[begin SOURCE EXCERPT]

The Three Whisky Happy Hour: Bringing the Wood to Wood
Another week of last minute schedule changes, flight delays, lost iPads, misplaced laptops, and other mishaps delayed the recording of this week’s episode, but finally on Saturday night we were able to sit down for an especially fast-paced episode to close out the week that comes with competing Star Trek metaphors, reflectioning and debating briefly about which was the weirdest news story of the week—the latest Epstein file revelations, MTG departing the House, the Mamdani-Trump Oval Office Summit—the greatest clash since Yalta, or the most bizarre meeting of Capitalist and Communist since Franklin Roosevelt dined alone—before we finally settle down to out main topic of the week: the launch of what will be a regular feature here on the 3WHH between now and the 250th anniversary of the Declaration of Independence next July 4.

[end SOURCE EXCERPT]
[begin DATA LISTING]

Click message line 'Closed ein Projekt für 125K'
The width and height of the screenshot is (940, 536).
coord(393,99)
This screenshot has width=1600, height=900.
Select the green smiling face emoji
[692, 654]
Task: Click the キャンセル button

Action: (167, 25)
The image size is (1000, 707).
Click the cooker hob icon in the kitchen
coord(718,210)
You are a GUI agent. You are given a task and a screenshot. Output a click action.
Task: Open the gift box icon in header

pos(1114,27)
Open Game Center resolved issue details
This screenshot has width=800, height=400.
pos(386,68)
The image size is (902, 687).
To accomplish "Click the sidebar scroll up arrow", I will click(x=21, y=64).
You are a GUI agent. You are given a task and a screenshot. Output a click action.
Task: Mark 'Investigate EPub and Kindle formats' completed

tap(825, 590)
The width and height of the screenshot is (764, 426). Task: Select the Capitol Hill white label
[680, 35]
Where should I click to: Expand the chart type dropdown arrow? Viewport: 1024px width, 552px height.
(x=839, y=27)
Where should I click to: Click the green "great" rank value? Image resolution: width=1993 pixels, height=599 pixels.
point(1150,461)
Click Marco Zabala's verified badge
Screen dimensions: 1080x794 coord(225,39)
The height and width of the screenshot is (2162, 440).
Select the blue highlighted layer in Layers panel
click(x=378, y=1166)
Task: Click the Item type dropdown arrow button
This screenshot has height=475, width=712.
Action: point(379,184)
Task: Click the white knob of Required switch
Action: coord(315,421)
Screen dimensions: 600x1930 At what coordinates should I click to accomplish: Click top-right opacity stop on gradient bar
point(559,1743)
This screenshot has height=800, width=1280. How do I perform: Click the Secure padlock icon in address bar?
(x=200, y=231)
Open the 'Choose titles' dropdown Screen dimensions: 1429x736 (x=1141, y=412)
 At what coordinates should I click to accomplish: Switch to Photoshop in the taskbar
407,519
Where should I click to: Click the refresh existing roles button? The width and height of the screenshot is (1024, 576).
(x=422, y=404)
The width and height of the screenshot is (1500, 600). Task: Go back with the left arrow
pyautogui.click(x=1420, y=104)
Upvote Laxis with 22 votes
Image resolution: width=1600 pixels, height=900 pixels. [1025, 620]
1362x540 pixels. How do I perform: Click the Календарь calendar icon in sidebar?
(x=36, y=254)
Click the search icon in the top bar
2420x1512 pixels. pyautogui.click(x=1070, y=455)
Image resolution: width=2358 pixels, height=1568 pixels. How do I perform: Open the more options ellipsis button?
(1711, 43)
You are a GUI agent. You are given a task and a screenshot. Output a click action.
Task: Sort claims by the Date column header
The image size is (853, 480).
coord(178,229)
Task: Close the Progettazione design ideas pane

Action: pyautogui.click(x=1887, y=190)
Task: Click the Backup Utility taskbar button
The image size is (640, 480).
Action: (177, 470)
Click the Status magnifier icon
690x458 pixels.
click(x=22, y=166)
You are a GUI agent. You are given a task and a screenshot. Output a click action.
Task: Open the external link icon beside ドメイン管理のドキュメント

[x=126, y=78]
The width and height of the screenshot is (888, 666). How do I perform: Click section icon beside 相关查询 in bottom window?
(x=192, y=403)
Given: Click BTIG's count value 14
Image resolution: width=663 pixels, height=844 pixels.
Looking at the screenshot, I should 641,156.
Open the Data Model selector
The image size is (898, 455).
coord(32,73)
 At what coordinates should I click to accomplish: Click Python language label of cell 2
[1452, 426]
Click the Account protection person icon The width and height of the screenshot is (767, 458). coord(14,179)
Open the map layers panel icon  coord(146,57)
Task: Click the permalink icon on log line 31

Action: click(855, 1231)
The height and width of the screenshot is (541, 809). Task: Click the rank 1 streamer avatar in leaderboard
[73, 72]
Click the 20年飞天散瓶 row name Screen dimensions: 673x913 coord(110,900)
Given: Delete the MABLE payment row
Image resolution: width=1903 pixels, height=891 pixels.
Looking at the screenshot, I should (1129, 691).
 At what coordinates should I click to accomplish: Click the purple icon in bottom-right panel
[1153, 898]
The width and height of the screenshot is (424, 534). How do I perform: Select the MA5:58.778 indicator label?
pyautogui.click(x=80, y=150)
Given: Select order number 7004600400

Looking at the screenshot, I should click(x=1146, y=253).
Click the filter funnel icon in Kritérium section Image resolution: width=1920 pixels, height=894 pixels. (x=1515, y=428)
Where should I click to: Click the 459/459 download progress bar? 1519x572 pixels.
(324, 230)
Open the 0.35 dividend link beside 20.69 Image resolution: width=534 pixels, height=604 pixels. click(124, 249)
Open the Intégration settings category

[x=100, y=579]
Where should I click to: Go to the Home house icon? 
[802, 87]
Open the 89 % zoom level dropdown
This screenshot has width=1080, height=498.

[end DATA LISTING]

> **STATED PROBLEM 1**:
In the Three Whisky Happy Hour episode description, on what night were the hosts finally able to sit down and record?
> **STATED PROBLEM 2**:
Pick up the Three Whisky Happy Hour episode description right after its last sentence and carry it forward.

> **EXERCISE OUTPUT 1**:
Saturday night.

> **EXERCISE OUTPUT 2**:
For this first installment, we ponder the strange case of historian Gordon Wood, considered the pre-eminent historian of the American Founding, who was in the news last week for a speech he delivered in Washington DC for the American Enterprise Institute. Steve was present to hear the speech; John took in the published version, and Lucretia let out a mighty harumph. Wood’s main thesis at the beginning of his illustrious career was that the American Founding should be understood as part of the “civic republican” tradition, rather than a Lockean-Jeffersonian natural rights revolution. It made him the left’s favorite historian for a time, a point Steve made in a critical article about Wood 20 years ago, “The Liberal Republicanism of Gordon Wood.”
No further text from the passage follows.